SOCIÉTÉ – Mourir moins cher sans sacrifier la qualité. Voilà le credo des Services funéraires de la Ville de Paris qui lancent, le 2 juillet, une offre exclusivement Internet et low cost à 789 euros, contre près de 3.000 euros en moyenne pour un devis classique. Le site baptisé www.revolution-obseques.fr sera, comme son nom l'indique, une première en France. L'offre porte sur le transport du défunt jusqu'au cimetière ou au crématorium.
"Le discount existe déjà, précise le directeur général des Services funéraires, François Michaud-Nérard. Jusqu'ici notre formule la moins chère à 1.184 euros prévoyait le convoi jusqu'à la crémation, mais elle restait au ras des pâquerettes. Là, il ne s'agit pas d'une offre au rabais. Nous réduisons la prestation de base au strict minimum, à ce que la loi impose." Soit le cercueil, le corbillard avec chauffeur, le transport du lieu de mise en bière au cimetière.
La famille porte le cercueil
Les proches du défunt devront consentir à quelques sacrifices. A commencer par le cercueil : un austère modèle en pin massif écolo "issu de forêts françaises durablement gérées", avec capiton en coton écru. "Ce n'est pas le cercueil de base !" précise le directeur général. La famille devra régler elle-même les démarches administratives (200 euros) et… porter elle-même le cercueil avec le chef de convoi. Sans quoi elle paiera des options, en complément des 789 euros.
"L'inscription se fait en ligne exclusivement, détaille Marinette Bache, conseillère de Paris et présidente des Services funéraires. L'offre ne couvre que Paris et la petite couronne et fonctionne avec une liste d'établissements hospitaliers détaillée en ligne." Sitôt le formulaire rempli, le demandeur reçoit un devis à télécharger.

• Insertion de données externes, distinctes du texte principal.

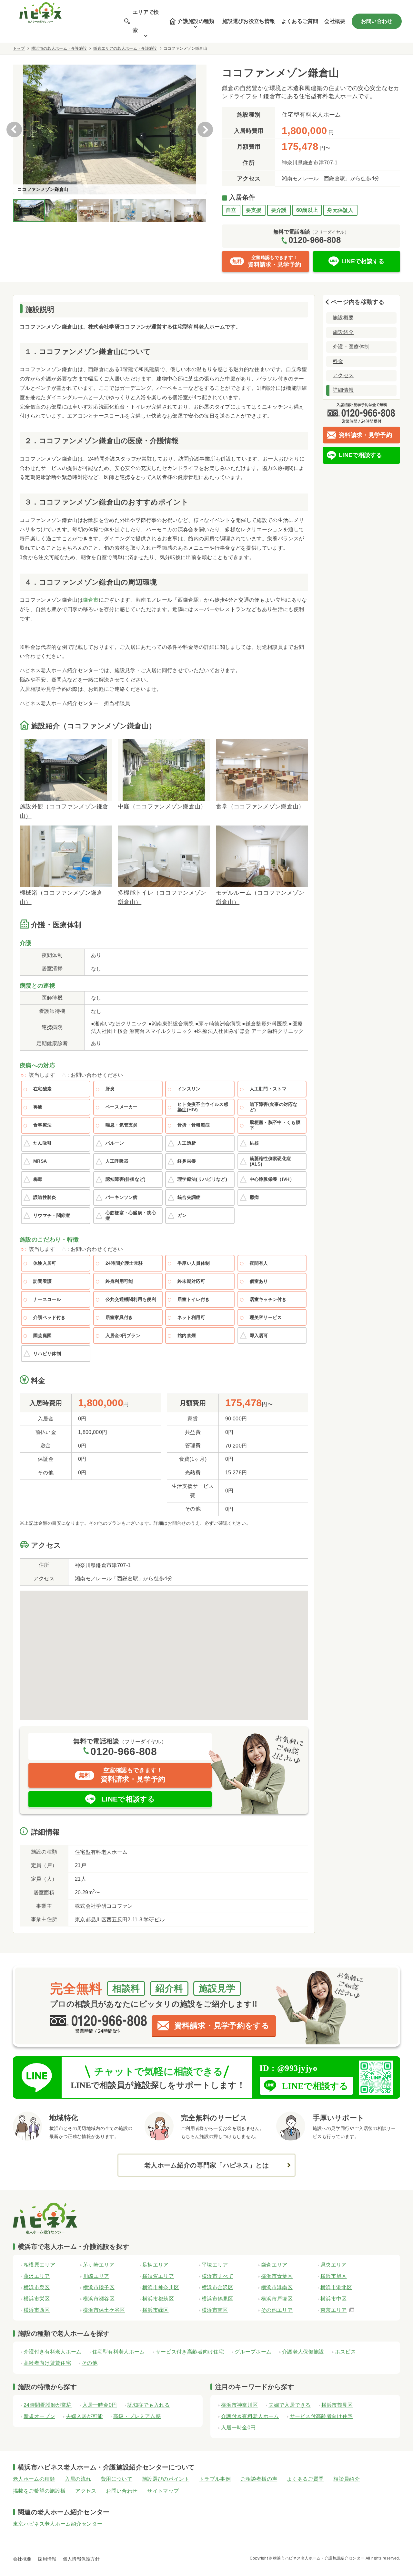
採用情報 (47, 2558)
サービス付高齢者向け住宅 (321, 2416)
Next (205, 129)
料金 (338, 361)
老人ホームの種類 (34, 2479)
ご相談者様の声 (258, 2479)
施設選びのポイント (165, 2479)
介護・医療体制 (351, 346)
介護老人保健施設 (303, 2351)
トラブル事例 (215, 2479)
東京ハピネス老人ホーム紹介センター (57, 2524)
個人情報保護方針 (81, 2558)
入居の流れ (78, 2479)
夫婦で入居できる (289, 2405)
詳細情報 (343, 390)
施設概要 (343, 317)
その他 (89, 2363)
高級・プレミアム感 (137, 2416)
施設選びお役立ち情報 (248, 21)
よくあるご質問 (299, 21)
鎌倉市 (91, 600)
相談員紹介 (346, 2479)
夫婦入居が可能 (84, 2416)
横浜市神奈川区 (239, 2405)
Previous (14, 129)
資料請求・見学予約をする (221, 2025)
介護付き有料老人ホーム (53, 2351)
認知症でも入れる (148, 2405)
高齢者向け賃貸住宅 (47, 2363)
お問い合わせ (377, 21)
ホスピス (345, 2351)
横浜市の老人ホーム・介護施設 (59, 48)
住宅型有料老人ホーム (118, 2351)
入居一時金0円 (99, 2405)
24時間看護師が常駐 (48, 2405)
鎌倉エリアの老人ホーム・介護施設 (125, 48)
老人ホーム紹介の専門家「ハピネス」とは (206, 2165)
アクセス (343, 375)
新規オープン (39, 2416)
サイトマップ (163, 2491)
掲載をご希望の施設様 (39, 2491)
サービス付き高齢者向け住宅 (190, 2351)
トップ (19, 48)
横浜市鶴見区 (337, 2405)
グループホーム (253, 2351)
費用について (116, 2479)
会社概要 (334, 21)
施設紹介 (343, 332)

Une clientèle préférant la discrétion
Comme les compagnies aériennes low cost, les services funéraires low cost ne s'adressent pas spécialement à une clientèle démunie. "Il ne faut pas les confondre avec les convois sociaux, précise François Michaud-Nérard. Là, on s'adresse à des gens qui prennent un peu de distance ou veulent éviter une grosse cérémonie. Ceux qui ressentent trop de peine ou qui sont en difficulté sociale ont toujours besoin de contact humain."
Les 789 euros n'empêchent pas les frais annexes, plutôt conséquents. Outre la concession au cimetière (206 à 13.000 euros à Paris) et l'éventuelle crémation (700 euros en moyenne), il faut compter les soins lorsqu'ils ne sont pas offerts par l'hôpital (160 euros), la redevance d'inhumation de la commune (170 euros à Paris) et la taxe municipale d'une trentaine d'euros.
Les Services funéraires, qui gèrent 16.000 décès par an à Paris et 40.000 en Ile-de-France, misent pour l'instant sur une moyenne de 500 demandes par an pour la nouvelle offre low cost.